The shift in Russia’s economic policy toward the nations of the East is creating brand new opportunities in terms of access to direct investment, investment loans, and other sources of financing. This approach is entirely in keeping with the recommendations from the recent summit of the heads of states and governments of the BRICS countries (held in Ufa July 8-10), including the suggestion that multilateral cooperation be expanded by providing access to sources of funding from the countries that are part of this group.
The first investment credits from the BRICS Development Bank will be disbursed to the countries of that group as early as 2016, and one of those loans is intended to help implement a Russian-South African project to explore, mine, and process ore and metallurgical raw materials.
According to the working groups within the BRICS Business Council, the interest rates of these loans will be at least 25% lower, with payment periods that are 33-50% longer, than the credit terms offered by the International Monetary Fund (IMF) and other Western financial institutions. One crucial detail is that the BRICS Development Bank will be able to offer its loans in various national currencies, thus avoiding the need for settlements in dollars or euros. This is an advantage, because due to fluctuations of the dollar and the euro against most of the world’s currencies, the credits and loans granted in these “global” currencies end up at least 10% more expensive for the borrowers.
And when Russia looks for markets for new foreign lending, those are not limited to the BRICS nations.
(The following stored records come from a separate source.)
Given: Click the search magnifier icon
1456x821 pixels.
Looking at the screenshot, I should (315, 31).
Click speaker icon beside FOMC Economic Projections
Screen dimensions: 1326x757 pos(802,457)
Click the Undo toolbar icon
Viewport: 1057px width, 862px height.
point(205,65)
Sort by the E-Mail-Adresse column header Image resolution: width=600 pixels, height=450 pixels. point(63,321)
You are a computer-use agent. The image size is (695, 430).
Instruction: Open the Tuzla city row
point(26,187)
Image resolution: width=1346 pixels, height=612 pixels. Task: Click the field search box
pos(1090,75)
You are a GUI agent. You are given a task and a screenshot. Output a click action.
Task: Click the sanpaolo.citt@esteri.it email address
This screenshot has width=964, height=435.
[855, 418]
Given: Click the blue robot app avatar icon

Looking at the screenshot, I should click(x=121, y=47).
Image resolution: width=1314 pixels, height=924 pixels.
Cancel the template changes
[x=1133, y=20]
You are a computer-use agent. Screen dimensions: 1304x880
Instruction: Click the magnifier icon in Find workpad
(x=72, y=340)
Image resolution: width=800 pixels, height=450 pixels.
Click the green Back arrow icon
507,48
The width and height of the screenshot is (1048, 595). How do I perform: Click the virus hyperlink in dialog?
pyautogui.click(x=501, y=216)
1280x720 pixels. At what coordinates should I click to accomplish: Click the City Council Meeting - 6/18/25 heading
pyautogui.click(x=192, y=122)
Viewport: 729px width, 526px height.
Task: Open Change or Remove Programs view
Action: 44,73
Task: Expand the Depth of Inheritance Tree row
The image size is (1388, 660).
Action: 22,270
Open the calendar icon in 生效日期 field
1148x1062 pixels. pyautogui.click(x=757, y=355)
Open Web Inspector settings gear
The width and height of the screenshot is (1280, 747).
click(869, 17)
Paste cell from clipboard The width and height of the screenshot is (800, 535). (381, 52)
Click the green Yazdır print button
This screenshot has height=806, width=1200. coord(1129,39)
It is important to note that unlike the principles that guide operations in the West, the financial markets of the Middle East, China, India, Thailand, Turkey, and the newly industrialized countries of East Asia (South Korea, Taiwan, Hong Kong, Malaysia, and Singapore) use various forms of credit that are favorable to borrowers who are industry leaders in the real economy.
The practice of offering credit and investment resources to specific industry and/or socio-economic programs and projects is particularly attractive. It is also significant that, according to estimations by UNCTAD and UNIDO for 2014-2015, no more than 45% of financial institutions in the Third World have direct ties with Western financial institutions through subsidiary partners. The fewest links are found in Southeast, East, and South Asia (generally no more than 40%). That means that the West not only has a “global” presence in the world’s credit and investment system, but it also wields a critically large stake in it …
Given the West’s war of sanctions against Russia, Russian companies are taking a close look at non-Western financial markets. For example, the energy company Gazprom is considering diversifying its funding sources by turning to Asian capital markets. The company is negotiating with Asian financial institutions over a number of issues, including the possibility of floating Eurobonds in Asian currencies. In June of this year, Gazprom’s global depository receipts were granted an introductory listing and included in the quotation list of the Singapore Stock Exchange. The company is examining the possibility of listing (1) its securities on the Hong Kong Stock Exchange and upgrading the level of its listing in Singapore. Available information indicates that Gazpromneft has similar plans.
Russian Railways, OJSC (RZD) is also calling attention to the possibilities of the Asian financial markets, “We are now working more actively in the domestic credit market, and, of course, in Asian markets as well,” claims Pavel Ilichyov, RZD’s deputy head of corporate finance. “I am confident that we will soon close a number of deals to attract financing from Asian markets.”
A listing in Asia provides direct access to new categories of Asian investors, including pension funds, insurance companies, manufacturing corporations, family foundations, and the management companies of many banks of the countries in that macro-region.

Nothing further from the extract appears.